To acquire a certificate, which often will have a direct impact on the revenue of a business, you may have to compromise on the overall security of a system to satisfy a vulnerability requirement. Overlooking important factors which can introduce toxic combinations of security issues, such as excessive privilege and network exposure.

What’s more of a security threat to a business, a static webpage with no sensitive data that uses a vulnerable package but doesn’t even use the vulnerable part of the package code, or a poorly designed admin panel which is publicly exposed and has high privileges within the network, but it has no known vulnerabilities (yet)?

My issue with audit cadence

The frequency of audits reminds me of government budgets, where progress is only reviewed twice a year by the Office for Budget Responsibility (OBR). For such an important facet of society, and in an age of technology and data why can’t this be continuous, or at least on a more regular cadence? I feel the same way about compliance audits.

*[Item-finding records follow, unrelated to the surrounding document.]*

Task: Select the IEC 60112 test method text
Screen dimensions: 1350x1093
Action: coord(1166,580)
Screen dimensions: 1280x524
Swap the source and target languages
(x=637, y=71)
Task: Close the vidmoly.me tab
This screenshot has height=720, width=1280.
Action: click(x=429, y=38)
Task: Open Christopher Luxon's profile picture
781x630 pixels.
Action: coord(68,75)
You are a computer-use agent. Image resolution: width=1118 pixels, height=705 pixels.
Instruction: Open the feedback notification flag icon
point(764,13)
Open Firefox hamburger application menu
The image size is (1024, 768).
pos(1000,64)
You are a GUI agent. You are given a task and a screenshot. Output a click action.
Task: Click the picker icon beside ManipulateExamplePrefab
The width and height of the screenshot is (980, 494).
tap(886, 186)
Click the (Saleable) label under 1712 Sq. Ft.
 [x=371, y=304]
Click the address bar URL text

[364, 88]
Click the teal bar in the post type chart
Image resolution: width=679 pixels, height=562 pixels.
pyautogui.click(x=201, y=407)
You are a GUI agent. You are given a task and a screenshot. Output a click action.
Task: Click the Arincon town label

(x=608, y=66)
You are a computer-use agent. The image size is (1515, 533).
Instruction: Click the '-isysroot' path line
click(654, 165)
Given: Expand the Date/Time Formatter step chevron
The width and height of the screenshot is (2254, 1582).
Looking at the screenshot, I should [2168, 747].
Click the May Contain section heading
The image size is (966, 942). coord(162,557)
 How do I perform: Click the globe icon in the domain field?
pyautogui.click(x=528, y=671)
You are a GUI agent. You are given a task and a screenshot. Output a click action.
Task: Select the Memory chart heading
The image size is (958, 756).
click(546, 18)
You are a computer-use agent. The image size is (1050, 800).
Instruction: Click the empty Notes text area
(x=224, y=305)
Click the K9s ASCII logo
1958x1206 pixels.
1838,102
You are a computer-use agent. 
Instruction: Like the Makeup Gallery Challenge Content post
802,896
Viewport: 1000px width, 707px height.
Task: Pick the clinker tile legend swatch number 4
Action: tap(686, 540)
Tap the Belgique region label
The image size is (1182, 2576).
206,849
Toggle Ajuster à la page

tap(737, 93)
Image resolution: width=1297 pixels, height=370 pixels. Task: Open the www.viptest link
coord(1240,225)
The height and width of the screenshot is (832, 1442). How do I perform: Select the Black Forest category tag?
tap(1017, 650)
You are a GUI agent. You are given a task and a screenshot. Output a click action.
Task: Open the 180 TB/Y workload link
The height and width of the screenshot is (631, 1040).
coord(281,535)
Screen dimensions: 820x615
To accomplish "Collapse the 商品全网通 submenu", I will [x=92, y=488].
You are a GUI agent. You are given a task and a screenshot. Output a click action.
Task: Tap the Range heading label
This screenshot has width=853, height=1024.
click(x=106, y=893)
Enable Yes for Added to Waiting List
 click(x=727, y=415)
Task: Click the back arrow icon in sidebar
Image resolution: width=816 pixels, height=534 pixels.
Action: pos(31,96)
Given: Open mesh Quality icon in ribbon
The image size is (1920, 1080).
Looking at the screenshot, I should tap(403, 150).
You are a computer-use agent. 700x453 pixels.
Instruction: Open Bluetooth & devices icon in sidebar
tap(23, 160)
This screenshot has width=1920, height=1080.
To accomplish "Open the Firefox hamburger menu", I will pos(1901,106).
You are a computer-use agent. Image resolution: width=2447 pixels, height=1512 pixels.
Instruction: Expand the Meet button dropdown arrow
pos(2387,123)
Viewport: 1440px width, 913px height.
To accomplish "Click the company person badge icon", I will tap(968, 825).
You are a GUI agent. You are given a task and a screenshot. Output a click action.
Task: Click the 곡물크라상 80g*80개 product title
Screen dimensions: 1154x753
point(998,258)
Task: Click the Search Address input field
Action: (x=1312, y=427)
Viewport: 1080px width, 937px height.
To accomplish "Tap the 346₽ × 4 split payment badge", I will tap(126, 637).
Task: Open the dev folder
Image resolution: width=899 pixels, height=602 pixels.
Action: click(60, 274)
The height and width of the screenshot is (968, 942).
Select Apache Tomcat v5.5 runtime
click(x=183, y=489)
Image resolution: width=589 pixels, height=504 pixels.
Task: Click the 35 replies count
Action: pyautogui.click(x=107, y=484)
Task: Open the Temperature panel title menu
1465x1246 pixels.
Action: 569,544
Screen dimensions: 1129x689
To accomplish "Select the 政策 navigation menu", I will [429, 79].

There are unknowns and plenty of smoke and mirrors prevalent in the compliance space and you only have to be compliant during the audit period to attain your certificate. I’d like to see this automated in the future, and a threshold applied to be awarded your certificate at the end of the year - I’m thinking in a similar way to how Service Level Objectives (SLOs) with error budgets work in the Site Reliability Engineering (SRE) world.

Final thoughts

Compliance frameworks should be the baseline for security posture, but often they hinder us. Unfortunately in regulated environments we have to make the decision to sacrifice the greater security posture, and sometimes the principles of our security culture, to acquire these certificates or make extra investments to maintain both.

These constraints should not deter us from pursuing the best approach to securing our products and services, but it’s an unfortunate obstacle we will have to navigate until the compliance frameworks modernise.

Certificates should be a sign of excellence, and at present they’re too easy to acquire and are not a legitimate reflection on how secure a company's software is.